Quando fui a Buenos Aires com a Fê, ainda no avião vi uma coisa me chamou a atenção. Era uma propaganda de uma empresa que faz city-tours de bicicleta. Me interessei e até anotei o telefone, mas acabei esquecendo.
Aí, no segundo dia de viagem, passendo pela Rua Florida, chegamos à Plaza San Martin, uma praça grande e muito bonita, onde pretendíamos parar para descansar um pouco e tirar umas fotos. Foi quando a Fê notou um grupo de umas 5 pessoas, todas com bicicletas. Na hora lembramos do anúncio, e corremos até lá. Eram eles, o pessoal do city-tour de bike, que estavam se preparando para sair com duas meninas e um rapaz, todos de São Paulo. Dissemos que queríamos ir também, e perguntamos se eles esperariam um pouco enquanto íamos buscar as bicicletas. Ninguém se opôs, e os guias adoraram, porque o grupo – e o ganho – ia aumentar.
Quando chegamos à garagem (era uma garagem mesmo, dentro de um prédio, em que havia, em um canto, várias bicicletas meio velhas mas bem conservadas e uma pequena oficina) a minha primeira preocupação foi encontrar uma do tamanho da Fernanda (pra quem não a conhece, ela é bem pequenininha) ou, pelo menos, uma em que ela pudesse montar. Mas até que não foi difícil. Pagamos 180 pesos (os dois) para um passeio de aproximadamente 3 horas.
Buenos Aires é ótima para se pedalar. É praticamente toda plana e o trânsito é uma beleza. Apesar de não ter muitos ciclistas (aqui no Rio tem muito mais gente que anda de bicicleta), nem ciclovias, é uma cidade altamente amigável para quem anda de bicicleta, porque os motoristas e os pedestres respeitam bastante os ciclistas (um a zero para eles).
Começamos o passeio pelo Puerto Madero, atravessamos o Rio da Plata pela Puente de la Mujer e fomos em direção à Reserva Ecológica (que, na verdade, é um mangue muito do caído). Mas aqui foi a melhor parte da pedalada, porque a guia (uma menina muito simpática que adorava cantar a mesma música sem parar, que um dos paulistas disse ser do Rebelde) resolveu comentar com a Fernanda que, na véspera, outro brasileiro a havia chamado de gostosa, e que ela não sabia o que isso queria dizer. Aí a Fê tentou explicar, e eu morri de rir, porque por mais que ela se esforçasse, nada de a outra entender que “gostosa” é “gostosa”, até que eu olhei para ela e disse “caliente”. A coitada da guia ficou roxa.

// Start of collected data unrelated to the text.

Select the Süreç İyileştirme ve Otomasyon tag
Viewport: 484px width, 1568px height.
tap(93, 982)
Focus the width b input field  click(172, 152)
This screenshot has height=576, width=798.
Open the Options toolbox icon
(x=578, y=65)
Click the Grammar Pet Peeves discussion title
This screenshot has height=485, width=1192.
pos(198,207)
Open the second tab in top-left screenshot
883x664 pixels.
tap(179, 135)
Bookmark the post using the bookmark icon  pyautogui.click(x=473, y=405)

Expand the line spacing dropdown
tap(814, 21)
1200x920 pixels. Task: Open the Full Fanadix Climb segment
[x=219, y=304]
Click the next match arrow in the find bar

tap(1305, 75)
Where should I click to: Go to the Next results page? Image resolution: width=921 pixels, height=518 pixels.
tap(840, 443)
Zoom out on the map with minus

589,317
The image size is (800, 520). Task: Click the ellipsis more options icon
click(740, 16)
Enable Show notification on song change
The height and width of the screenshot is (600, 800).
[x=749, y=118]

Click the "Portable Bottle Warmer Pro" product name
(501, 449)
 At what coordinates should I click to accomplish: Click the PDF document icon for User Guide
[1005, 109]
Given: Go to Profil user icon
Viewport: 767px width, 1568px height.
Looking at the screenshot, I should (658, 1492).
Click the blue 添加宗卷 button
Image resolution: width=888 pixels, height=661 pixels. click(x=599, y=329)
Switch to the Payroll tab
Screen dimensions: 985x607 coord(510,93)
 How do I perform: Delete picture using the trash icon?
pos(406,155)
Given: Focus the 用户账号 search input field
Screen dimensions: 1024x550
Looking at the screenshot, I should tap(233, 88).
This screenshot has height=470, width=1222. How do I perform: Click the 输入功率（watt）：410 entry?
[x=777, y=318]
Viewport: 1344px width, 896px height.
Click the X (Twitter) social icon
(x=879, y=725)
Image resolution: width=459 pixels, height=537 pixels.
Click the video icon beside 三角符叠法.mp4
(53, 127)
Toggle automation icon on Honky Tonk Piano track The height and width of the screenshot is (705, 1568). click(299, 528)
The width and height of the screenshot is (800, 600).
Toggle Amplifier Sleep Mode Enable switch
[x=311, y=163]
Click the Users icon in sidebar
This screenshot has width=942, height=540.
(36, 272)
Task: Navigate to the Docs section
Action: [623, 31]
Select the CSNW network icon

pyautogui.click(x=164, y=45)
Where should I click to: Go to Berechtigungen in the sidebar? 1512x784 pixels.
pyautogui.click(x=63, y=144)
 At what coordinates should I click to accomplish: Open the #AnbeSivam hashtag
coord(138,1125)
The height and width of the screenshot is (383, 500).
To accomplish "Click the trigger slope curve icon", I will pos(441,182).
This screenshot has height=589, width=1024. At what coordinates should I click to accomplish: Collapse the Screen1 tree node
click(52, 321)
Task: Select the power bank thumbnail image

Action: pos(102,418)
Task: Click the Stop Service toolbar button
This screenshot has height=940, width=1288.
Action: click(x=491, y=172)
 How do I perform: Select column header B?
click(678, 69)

Rodamos a cidade inteira, com direito a um lanche no bairro da Boca. Passamos por quase todas as atrações turísticas de lá, menos o bairro de Palermo, que é mais distante, vimos Buenos Aires por um ponto de vista totalmente diferente dos city-tours tradicionais de ônibus, e bem mais divertido (e menos cansativo) que andar tudo aquilo a pé. No fim, valeu muito a pena, e ainda rendeu uma ótima história pra contar aqui no blog.